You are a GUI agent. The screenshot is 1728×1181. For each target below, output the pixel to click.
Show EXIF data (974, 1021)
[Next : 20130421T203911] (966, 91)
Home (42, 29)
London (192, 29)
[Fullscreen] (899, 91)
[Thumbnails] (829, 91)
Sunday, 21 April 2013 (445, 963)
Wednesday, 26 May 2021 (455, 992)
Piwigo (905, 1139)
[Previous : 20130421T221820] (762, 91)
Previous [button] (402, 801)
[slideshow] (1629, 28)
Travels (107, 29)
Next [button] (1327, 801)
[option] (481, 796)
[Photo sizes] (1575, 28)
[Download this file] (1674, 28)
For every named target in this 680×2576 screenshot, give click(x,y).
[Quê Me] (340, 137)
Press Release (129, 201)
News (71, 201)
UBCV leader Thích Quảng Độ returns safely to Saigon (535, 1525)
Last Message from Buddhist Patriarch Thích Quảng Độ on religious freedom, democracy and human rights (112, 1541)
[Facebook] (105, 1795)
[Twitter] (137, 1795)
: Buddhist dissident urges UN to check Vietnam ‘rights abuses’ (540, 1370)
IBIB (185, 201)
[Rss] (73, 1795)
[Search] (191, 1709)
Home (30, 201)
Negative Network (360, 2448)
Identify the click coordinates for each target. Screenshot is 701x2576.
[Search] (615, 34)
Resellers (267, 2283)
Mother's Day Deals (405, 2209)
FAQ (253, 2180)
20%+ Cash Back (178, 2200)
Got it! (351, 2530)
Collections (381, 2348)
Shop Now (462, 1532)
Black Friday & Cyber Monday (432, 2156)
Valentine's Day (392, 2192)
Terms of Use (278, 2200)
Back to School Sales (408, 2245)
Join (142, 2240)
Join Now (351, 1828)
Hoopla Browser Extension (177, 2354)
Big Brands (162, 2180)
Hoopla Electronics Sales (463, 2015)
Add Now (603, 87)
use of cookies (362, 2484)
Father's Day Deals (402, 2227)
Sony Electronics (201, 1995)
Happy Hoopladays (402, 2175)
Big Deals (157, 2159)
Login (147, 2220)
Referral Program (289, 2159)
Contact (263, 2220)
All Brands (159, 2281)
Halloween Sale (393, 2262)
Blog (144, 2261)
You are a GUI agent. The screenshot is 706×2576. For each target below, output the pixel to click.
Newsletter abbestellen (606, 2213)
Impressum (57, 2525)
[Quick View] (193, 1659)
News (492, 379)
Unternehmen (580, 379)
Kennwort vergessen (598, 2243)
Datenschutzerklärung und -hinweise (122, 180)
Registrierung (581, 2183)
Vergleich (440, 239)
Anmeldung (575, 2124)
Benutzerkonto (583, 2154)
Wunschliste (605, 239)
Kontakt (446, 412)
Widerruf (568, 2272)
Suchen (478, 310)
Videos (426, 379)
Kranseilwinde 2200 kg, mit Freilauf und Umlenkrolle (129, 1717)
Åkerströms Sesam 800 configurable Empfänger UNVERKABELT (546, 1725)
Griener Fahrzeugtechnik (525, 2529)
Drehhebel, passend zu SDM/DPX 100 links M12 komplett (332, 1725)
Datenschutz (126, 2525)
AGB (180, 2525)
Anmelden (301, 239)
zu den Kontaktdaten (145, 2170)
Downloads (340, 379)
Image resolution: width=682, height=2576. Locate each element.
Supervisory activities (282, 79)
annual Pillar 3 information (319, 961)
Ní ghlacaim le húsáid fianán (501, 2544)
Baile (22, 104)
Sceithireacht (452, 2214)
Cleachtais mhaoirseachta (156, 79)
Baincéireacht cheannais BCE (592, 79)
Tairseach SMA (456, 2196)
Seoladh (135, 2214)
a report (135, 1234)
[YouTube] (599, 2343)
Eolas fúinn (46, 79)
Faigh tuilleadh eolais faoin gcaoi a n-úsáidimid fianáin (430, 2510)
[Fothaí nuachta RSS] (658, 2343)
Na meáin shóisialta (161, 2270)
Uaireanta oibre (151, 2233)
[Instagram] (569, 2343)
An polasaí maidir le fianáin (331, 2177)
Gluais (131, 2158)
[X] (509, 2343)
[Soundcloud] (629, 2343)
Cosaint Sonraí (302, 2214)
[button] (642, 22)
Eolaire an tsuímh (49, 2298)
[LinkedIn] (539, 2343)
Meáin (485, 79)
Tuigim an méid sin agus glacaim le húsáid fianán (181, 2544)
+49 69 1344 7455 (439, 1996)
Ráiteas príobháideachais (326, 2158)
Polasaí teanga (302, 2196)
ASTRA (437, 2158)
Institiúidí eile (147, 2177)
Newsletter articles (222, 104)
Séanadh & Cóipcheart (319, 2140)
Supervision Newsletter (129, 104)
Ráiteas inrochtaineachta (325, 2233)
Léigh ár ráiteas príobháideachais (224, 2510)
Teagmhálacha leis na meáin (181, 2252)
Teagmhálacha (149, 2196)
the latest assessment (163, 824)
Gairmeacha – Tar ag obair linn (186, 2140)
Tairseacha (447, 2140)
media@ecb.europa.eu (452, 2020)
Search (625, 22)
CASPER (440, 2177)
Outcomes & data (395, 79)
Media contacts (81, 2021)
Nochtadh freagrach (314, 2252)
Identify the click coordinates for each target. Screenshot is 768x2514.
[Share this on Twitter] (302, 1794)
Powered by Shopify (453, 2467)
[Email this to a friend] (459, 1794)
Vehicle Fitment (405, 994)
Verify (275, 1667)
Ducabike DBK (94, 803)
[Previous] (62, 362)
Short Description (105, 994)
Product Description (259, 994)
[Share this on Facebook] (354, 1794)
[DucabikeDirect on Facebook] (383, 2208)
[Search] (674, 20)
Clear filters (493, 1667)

#### [The task]
Only lines with the word "click" belong in the answer; copy each of them from the material above.

#### [Output]
You are a GUI agent. The screenshot is 1728×1181. For each target below, output the pixel to click.
For every named target in this 680×2576 screenshot, give click(x,y).
Identify the click coordinates for each target. Screenshot is 701x2576.
You are a GUI agent. The screenshot is 706×2576. For each target below, output the pixel to click.
Identify the click coordinates for each target. Screenshot is 768x2514.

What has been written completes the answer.